En 1799, « les loups se sont répandus dans les bois qui nous environnent et que déjà, plusieurs cultivateurs, ont perdu quelques moutons »

Le maire de St Georges sur Fontaine déplore aussi que ces bêtes fauves ne se contentent pas d'attaquer les troupeaux de moutons et de détruire les volailles : ils attaquent les chevaux et les hommes, même de jour. Il a d’ailleurs lui même été victime d’un loup énorme qui a attaqué le cheval qu'il montait : il a été désarçonné, et n'a dû son salut qu'à sa vigoureuse défense.

Encore : le 14 prairial an 4 (2 juin 1796). « Les loups ont causé quelques ravages dans le canton de Quincampoix et surtout chez les voisins de la verte forêt, les bois de Préaux et de la Houssaye, qui leur servent de repaires .... ». Réponse de l'administration du 19 prairial an 4 (7 juin 1796), « .... nous sommes surpris citoyens, que les cultivateurs de votre canton ne s'empressent pas de s'unir, avons invité les citoyens Tirebarbe et Frémont louvetiers demeurant à Pavilly à venir faire la chasse à ces animaux .... » (ADSM L 468. Canton de Quincampoix).

Ce n’est pas fini : en 1798-1799, plusieurs loups ou louveteaux sont tués dans le canton de Montville. Plusieurs chevaux sont dévorés, des cultivateurs demandent que des chasses soient ordonnées le plus tôt possible et que le citoyen Duhalley, louvetier, se rende sur place pour tenter la destruction de ces animaux.

En 1835, trente moutons sont dévorés sur les communes de St Victor l’Abbaye et de Montreuil en Caux. En 1837, ils sont vus dans la campagne du canton de Clères. Un énorme loup est tué dans les bois du Varat, et une louve à Mont Cauvaire en 1842.

En 1842 encore, une battue est organisée par deux des gardes de la terre de Clères, aidés de bon nombre d’habitants de la campagne… “ A une heure de l’après-midi, un vieux loup d’une taille énorme et deux louves pleines, sont tués dans les bois appartenant à M. de Béarn, et apportés chez M. Toutain, régisseur de la terre de Clères. On n’a pu prendre un quatrième loup, qui a été grièvement blessé ; mais le lendemain cet animal est retrouvé mort à Claville ”. (Journal de Rouen. 15 février 1842)

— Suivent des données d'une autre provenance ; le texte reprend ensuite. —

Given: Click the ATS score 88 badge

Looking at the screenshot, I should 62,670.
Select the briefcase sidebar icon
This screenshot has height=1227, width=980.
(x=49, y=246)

On pourrait presque en rire : à Clères, en février 1842, lors d'une battue, « des rabatteurs s'acharnent à frapper des lames de faux avec des bâtons, on agite une cloche, on souffle dans des cornes, des clarinettes, un hautbois, on martyrise des cymbales. Trois violons complètent cet étrange orchestre rural ! Ce vacarme pseudo musical parvient à faire fuir cinq loups mais aucun n'est tué ». (Jean Claude Marquis. Loups, Sorciers, Criminels ... Faits divers en Seine Inférieure au XIXème siècle. 1993)

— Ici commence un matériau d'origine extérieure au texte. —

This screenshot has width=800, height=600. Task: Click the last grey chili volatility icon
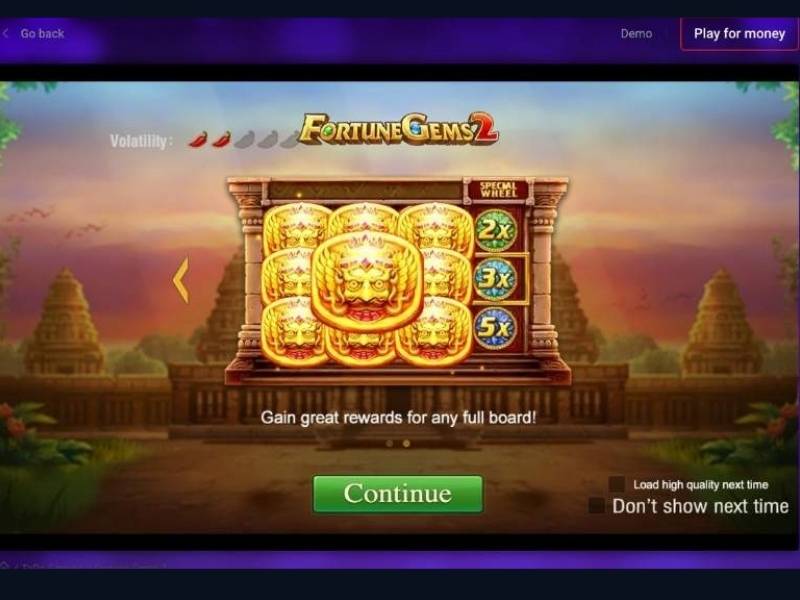click(290, 139)
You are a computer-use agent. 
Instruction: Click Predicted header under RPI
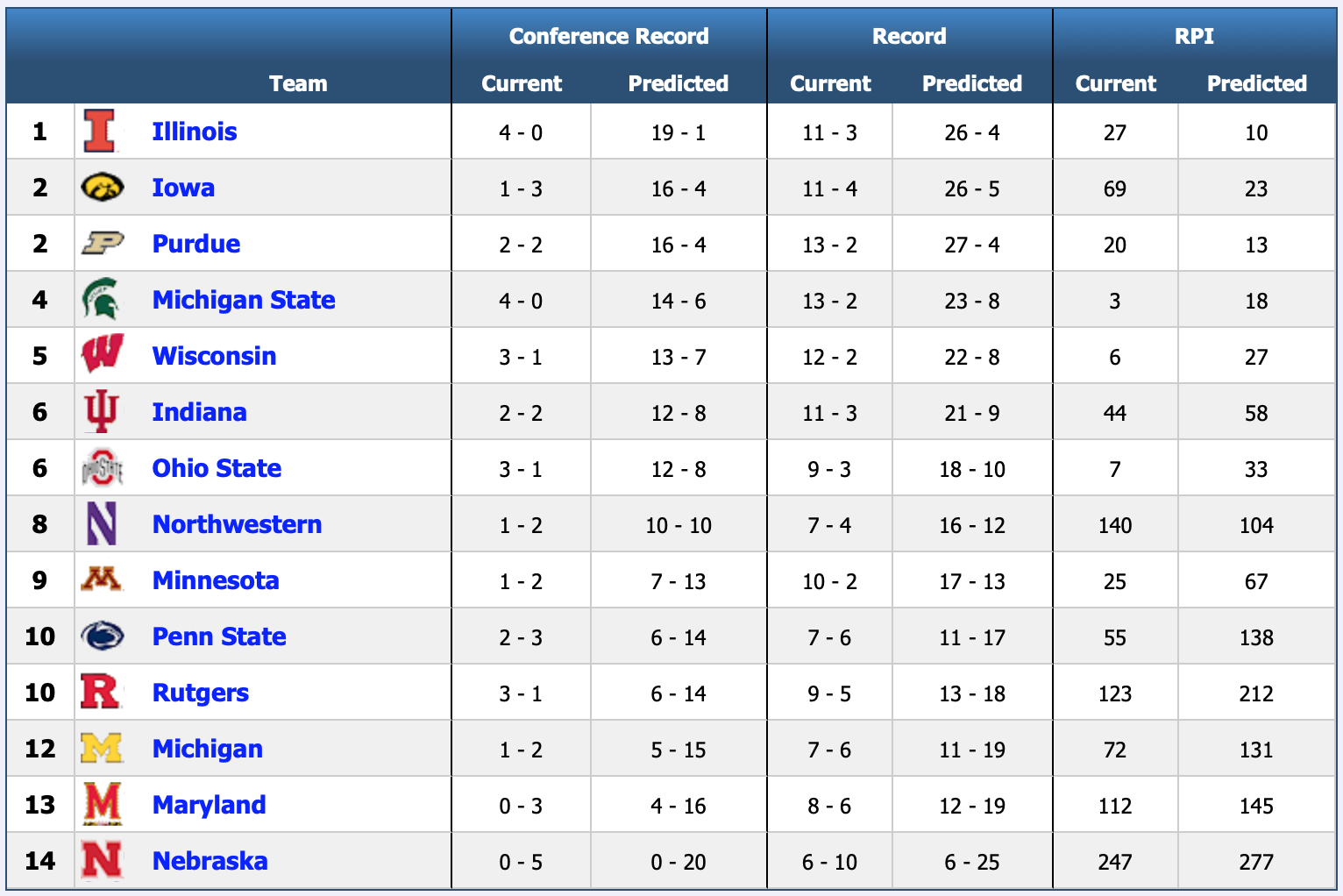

« Une magnifique louve de trois ans a été tuée, ces jours derniers, dans les bois du Tot (commune de Clères), par Mr Pascal Alexandre, garde particulier de Mr du Beaumelay. C'est une vraie bonne fortune pour les cultivateurs de la contrée, dont quelques-uns ont leurs fermes à la lisière et même au milieu de ces bois .... On y tue probablement un des derniers loups du pays .... » (E. Noël. Journal de Rouen - 17 avril 1864).